Actually, he is in a one-sided relationship. obsessively, he thinks about that girl and gets depressed. Any suggestions to help him?
I don’t disagree with what others are saying but I want to add another perspective. Speaking from personal experience, I sought the approval of many girlfriends because I didn’t get approval from my mother. As cliché as it was, after making that realization it became more apparent that I had very little self worth.
If your friend is anything like me in this scenario, it might be better to not focus on the girlfriend situation and focus more on him. What is good at? What makes him unique? And above all, give the reassurance that, “Your worth is not dependent on other people’s opinions.” If I had someone tell me that earlier, it might have saved me some grief. But people cannot forced to be changed, so you can give that advice, and he might continue doing what he is doing. But hopefully it plants the seed for later introspection.

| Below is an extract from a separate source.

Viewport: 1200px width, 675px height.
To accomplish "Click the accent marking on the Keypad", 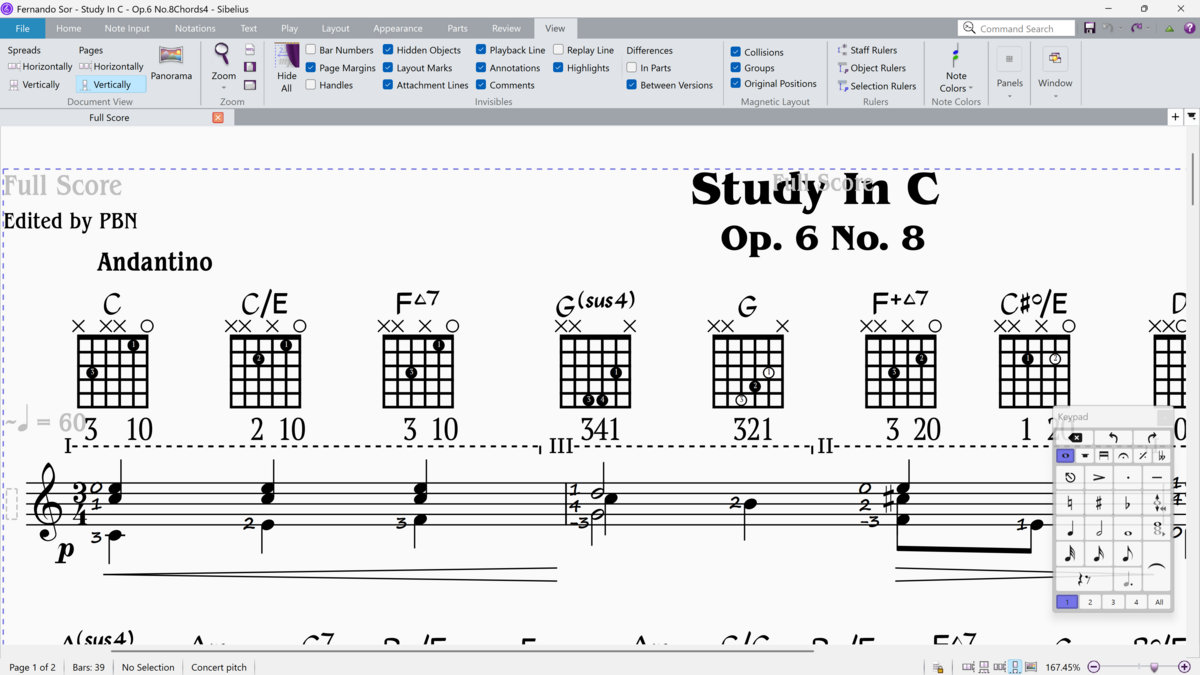I will [1098, 478].
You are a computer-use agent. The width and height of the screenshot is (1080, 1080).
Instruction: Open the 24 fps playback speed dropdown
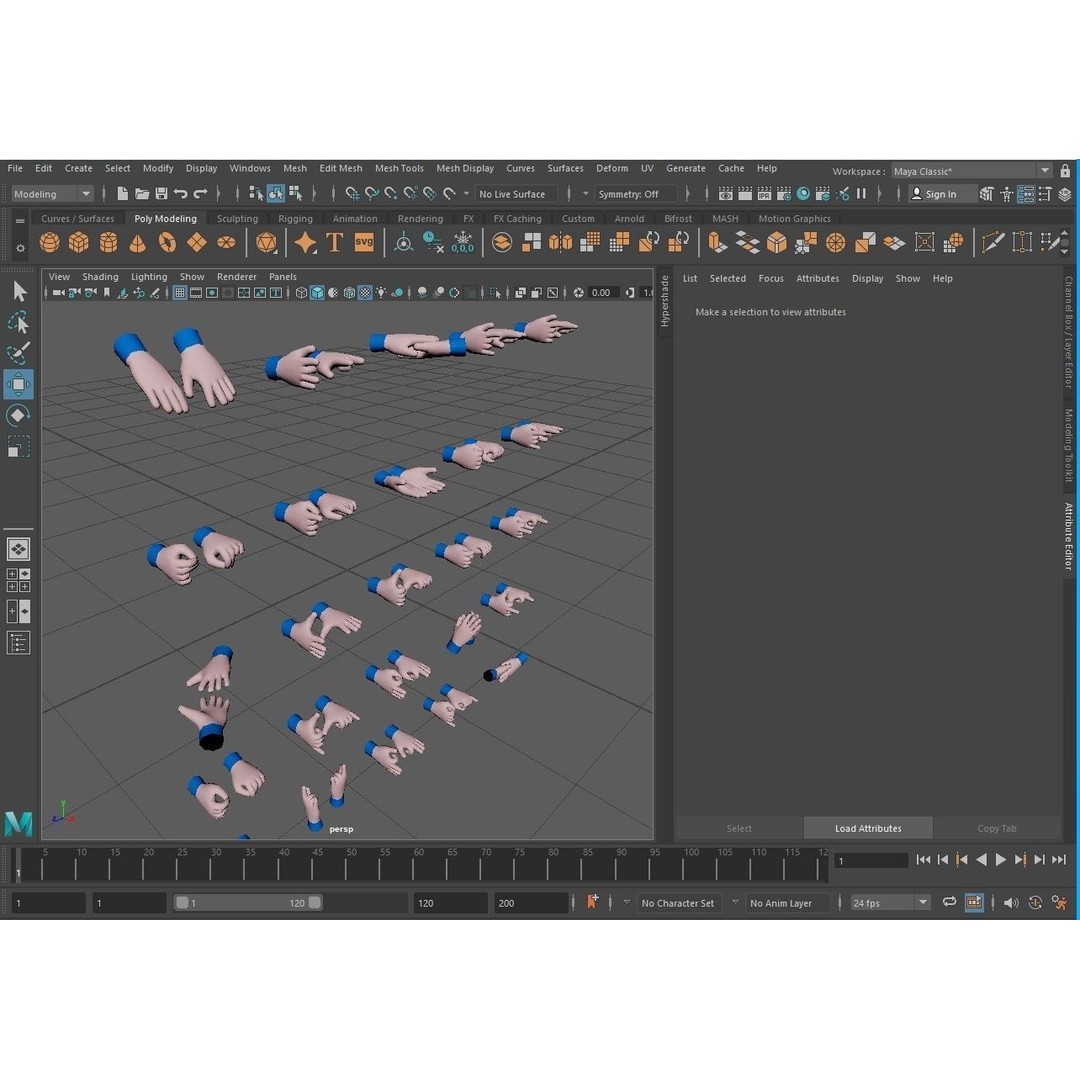coord(888,902)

Does the girl know they in a relationship?
Or is he fantasying about a relationship that does not actually exist and then getting upset when reality intrudes on that fantasy?
The girl doesn't know about the relationship.

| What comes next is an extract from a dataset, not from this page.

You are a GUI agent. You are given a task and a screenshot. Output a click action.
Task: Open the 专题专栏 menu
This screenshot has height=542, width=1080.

He is getting upset when reality hits the door of fantasy or when looking at the chat history he previously chatted with her.
The girl doesn’t know about the relationship.

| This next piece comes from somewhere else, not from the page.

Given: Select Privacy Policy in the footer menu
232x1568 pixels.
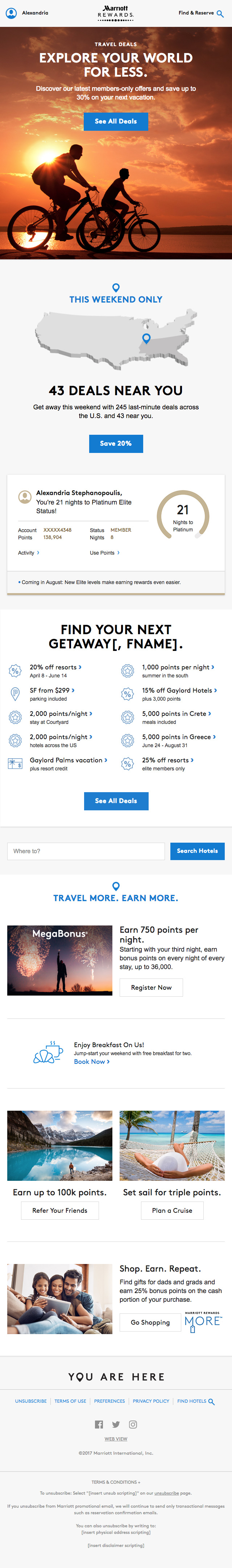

Then there is no relationship!
He needs to either bite the bullet and ask her for a relationship and be prepared for what ever answer she gives. Though I assume he already knows what the answer will be and prefers to live with the fantasy than accept the actual rejection.
Or he will be stuck in the same loop fantasy…despair…fantasy…etc.
This is easy for me to say but I know it is not easy for someone in this position to accept.
I will try to convince him not to live in a fantasy world and just propose to her. Thank you.
Propose is a little extreme, no?
I talked to him about this. And he says he has also thought about proposing.
Dude, no.
Film him while proposing. Then he can say it was just a prank.
It is for the best.
The other possibility is that she is waiting for him to ask but if he waits for too long she will think he is not actually interested and will move on.
Meditation comes in various forms, one of which that could be useful is focused attention meditation.
Basically you focus all your attention on one thing and do everything you can to keep your attention on that thing until the timer goes off.
An example could be like a dime. You out a dime on the table and look at it. And you try to focus all your attention on it. Your attention goes elsewhere, but you keep bringing it back.
It’s very difficult but it can be improved.
What I found is that after I did that kind of meditation for 5 minutes a day, for a few weeks, it was easier to (a) notice when I was thinking about something specific, and (b) just stop thinking about it, and refocus on something else.
In other words it improved my metacognition and my attentional control.
Those are two attributes that can empower a person to better handle and avoid obsession or rumination problems.